What do you mean by "such" in the sentence above? In general, an infinite sum can have either a rational sum (see $\sum_{n=0}^\infty 2^{-n}$) or an irrational sum (the ones above). In fact, for any real number $x\in\mathbb R$, you can find an infinite sum that sums up to $x$. So, since there is no way to "systematically" prove an arbitrary number is irrational, we can't expect to have a systematic proof that an arbitrary sum is irrational.

Answer 2

Being closed under addition means that two rational numbers added together is a rational.

And by induction that means any finite number of rational numbers added together is a rational. (We add up the first two and that makes one number, then we add the third and that is one number, than the fourth).

But an infinite sum is .... not actually a sum.

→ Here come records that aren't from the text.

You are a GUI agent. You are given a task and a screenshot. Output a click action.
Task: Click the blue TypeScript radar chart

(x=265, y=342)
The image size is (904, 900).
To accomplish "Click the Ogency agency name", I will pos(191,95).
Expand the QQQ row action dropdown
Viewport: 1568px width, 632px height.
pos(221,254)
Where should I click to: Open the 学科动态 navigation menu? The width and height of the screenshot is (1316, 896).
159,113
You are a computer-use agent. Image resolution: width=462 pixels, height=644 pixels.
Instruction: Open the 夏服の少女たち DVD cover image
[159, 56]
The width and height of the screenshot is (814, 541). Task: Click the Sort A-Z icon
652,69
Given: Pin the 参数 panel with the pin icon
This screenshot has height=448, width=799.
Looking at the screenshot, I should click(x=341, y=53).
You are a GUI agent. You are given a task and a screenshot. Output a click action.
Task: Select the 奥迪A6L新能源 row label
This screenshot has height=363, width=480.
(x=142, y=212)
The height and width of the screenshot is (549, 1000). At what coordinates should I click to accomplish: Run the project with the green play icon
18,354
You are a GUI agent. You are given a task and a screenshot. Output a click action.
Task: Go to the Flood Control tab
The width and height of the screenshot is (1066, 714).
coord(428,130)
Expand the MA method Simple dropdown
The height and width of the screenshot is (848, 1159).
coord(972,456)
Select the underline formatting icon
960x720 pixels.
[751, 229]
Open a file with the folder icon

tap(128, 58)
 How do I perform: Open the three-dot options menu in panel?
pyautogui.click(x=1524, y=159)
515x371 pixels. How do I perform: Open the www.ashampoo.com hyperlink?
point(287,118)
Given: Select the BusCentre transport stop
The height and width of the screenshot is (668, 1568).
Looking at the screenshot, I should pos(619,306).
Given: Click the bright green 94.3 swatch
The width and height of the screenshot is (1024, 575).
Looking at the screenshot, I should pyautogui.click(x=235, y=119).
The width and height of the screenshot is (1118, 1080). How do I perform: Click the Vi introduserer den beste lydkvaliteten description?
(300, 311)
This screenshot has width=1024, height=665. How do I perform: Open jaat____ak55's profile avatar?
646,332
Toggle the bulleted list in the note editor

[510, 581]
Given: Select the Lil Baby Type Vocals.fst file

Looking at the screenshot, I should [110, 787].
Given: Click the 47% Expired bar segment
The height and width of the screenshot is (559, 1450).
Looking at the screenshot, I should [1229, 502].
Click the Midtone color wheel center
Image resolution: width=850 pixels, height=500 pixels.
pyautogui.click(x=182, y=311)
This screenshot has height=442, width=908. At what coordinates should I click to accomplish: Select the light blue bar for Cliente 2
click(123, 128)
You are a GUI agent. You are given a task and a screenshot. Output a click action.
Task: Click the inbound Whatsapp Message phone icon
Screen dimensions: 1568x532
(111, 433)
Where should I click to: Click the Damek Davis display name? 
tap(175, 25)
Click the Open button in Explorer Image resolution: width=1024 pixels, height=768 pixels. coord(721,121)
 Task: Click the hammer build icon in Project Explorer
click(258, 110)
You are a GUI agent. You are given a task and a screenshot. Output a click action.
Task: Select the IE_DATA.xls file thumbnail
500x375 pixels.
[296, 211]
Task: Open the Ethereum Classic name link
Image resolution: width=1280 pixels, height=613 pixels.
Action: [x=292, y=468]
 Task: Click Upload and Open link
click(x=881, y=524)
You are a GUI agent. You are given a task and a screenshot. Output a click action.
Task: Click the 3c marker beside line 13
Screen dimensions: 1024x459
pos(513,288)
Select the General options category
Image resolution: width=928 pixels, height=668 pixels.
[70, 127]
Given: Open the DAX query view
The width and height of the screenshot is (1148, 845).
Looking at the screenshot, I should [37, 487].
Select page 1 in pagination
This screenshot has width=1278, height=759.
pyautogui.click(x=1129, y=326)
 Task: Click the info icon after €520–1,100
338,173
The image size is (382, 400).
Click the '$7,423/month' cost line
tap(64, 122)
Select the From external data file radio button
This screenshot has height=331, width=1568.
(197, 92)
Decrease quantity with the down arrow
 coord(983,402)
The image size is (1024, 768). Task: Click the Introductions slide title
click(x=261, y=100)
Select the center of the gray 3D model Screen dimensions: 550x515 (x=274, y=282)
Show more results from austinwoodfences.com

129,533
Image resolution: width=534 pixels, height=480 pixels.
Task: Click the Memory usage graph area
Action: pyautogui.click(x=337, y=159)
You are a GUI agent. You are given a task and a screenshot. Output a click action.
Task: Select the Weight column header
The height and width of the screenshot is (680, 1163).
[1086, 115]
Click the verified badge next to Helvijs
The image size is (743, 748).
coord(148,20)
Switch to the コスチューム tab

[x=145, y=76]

The "sum" $\sum_{k=1}^\infty a_k$ is actually defined as a limit $\lim_{n\to \infty} \sum_{k=1}^n a_k$ (assuming that such a limit actually exists)

Now it is true that if all $a_k$ are rational, and if we write $q_n = \sum_{k=1}^n a-k$ then all $q_n$s are rational. But then $\sum_{k=1}^{\infty} a_k = \lim_{n\to \infty} q_n$. So there is no reason at all, that a converging sequence of rational numbers will converge to rational number!

Indeed that is the fundamental property of real analysis! Every real number, irrationals included, is actually a limit of a converging sequence of rational numbers.

And if we think about it that is not a surprise. Consider the decimal expansion of an irrational number. We've been dealing with those for years!

$3.1415..... = 3 + \frac 1{10} + \frac 4{100} + \frac 1{1000} + \frac 5{10000}+.....$

Answer 3

A finite sum of rational numbers is rational as $\mathbb Q$ is a field. So the fact that you won't get an irrational number by summing up a finite number of rational numbers is always the case.

An infinite sum of rational numbers can be either rational or irrational.

Your second question is about how to prove that a number is not rational. And this is a difficult topic. It usually goes through proceeding by contradiction.